> _PROBLEM DESCRIPTION_
With both ends included, transcribe exactly the records below from their first line to the line that contains "Image resolution: width=1072".

> _SUPPLIED ENTRIES_
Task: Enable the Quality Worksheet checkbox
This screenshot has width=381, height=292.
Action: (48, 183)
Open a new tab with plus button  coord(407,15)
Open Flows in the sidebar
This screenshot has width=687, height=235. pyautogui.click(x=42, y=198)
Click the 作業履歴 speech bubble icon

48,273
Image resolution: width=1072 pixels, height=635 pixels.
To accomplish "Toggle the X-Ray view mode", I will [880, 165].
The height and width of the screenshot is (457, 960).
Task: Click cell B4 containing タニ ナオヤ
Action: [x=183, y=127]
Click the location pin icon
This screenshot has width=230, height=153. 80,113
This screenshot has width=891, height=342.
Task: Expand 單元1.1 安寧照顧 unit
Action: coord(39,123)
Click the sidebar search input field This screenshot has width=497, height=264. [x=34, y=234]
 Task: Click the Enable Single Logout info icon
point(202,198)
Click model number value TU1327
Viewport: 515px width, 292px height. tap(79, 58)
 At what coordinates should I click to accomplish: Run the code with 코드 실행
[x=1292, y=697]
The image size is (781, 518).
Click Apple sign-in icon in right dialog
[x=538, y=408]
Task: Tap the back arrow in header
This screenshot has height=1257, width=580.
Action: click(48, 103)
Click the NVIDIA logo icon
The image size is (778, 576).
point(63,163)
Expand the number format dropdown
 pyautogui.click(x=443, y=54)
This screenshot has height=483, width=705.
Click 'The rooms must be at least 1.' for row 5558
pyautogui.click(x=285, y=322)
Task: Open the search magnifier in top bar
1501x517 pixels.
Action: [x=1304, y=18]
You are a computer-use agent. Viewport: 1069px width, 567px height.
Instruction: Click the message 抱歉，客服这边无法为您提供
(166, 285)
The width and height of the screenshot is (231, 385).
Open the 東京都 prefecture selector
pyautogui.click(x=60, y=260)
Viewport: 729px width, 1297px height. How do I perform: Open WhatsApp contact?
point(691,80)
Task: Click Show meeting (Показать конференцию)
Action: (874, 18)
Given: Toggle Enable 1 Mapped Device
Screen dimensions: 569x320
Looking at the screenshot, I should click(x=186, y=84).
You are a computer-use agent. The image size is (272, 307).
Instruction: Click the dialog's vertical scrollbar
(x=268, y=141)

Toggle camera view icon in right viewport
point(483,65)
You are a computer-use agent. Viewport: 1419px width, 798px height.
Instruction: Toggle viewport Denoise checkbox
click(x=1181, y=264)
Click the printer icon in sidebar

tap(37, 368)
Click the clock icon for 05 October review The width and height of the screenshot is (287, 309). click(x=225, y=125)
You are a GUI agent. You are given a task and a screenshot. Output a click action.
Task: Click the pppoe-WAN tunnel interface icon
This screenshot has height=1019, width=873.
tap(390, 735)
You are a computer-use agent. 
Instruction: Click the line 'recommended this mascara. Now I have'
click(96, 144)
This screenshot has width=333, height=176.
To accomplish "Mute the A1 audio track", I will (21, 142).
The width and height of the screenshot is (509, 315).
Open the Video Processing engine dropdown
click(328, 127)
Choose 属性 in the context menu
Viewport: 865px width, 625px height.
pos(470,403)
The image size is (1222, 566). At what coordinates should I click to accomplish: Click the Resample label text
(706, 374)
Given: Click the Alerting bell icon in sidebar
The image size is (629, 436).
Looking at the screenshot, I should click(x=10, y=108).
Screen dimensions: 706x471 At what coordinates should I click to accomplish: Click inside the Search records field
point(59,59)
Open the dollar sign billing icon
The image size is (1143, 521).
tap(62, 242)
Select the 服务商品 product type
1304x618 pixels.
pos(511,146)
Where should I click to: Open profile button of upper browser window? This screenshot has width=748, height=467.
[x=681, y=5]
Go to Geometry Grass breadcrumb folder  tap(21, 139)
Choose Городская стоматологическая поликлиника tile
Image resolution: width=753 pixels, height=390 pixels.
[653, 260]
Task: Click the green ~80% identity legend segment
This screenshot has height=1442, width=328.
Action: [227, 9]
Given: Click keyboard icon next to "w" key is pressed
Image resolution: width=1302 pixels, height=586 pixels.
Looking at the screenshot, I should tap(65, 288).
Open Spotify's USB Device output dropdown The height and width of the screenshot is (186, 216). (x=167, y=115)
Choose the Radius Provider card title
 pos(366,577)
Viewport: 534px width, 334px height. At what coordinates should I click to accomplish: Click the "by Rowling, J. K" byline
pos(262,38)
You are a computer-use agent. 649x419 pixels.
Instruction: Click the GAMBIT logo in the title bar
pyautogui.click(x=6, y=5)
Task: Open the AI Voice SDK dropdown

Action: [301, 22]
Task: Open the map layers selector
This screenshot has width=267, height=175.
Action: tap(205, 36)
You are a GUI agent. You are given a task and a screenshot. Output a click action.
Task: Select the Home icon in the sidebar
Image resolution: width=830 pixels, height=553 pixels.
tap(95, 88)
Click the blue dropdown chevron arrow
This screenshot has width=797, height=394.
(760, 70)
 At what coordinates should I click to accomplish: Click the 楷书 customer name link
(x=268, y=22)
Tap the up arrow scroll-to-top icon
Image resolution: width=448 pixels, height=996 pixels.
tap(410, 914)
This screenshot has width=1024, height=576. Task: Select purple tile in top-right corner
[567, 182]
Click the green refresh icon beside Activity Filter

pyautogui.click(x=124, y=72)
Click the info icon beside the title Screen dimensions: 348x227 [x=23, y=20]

> _WRITTEN REPLY_
Task: Enable the Quality Worksheet checkbox
This screenshot has width=381, height=292.
Action: (48, 183)
Open a new tab with plus button  coord(407,15)
Open Flows in the sidebar
This screenshot has width=687, height=235. pyautogui.click(x=42, y=198)
Click the 作業履歴 speech bubble icon

48,273
Image resolution: width=1072 pixels, height=635 pixels.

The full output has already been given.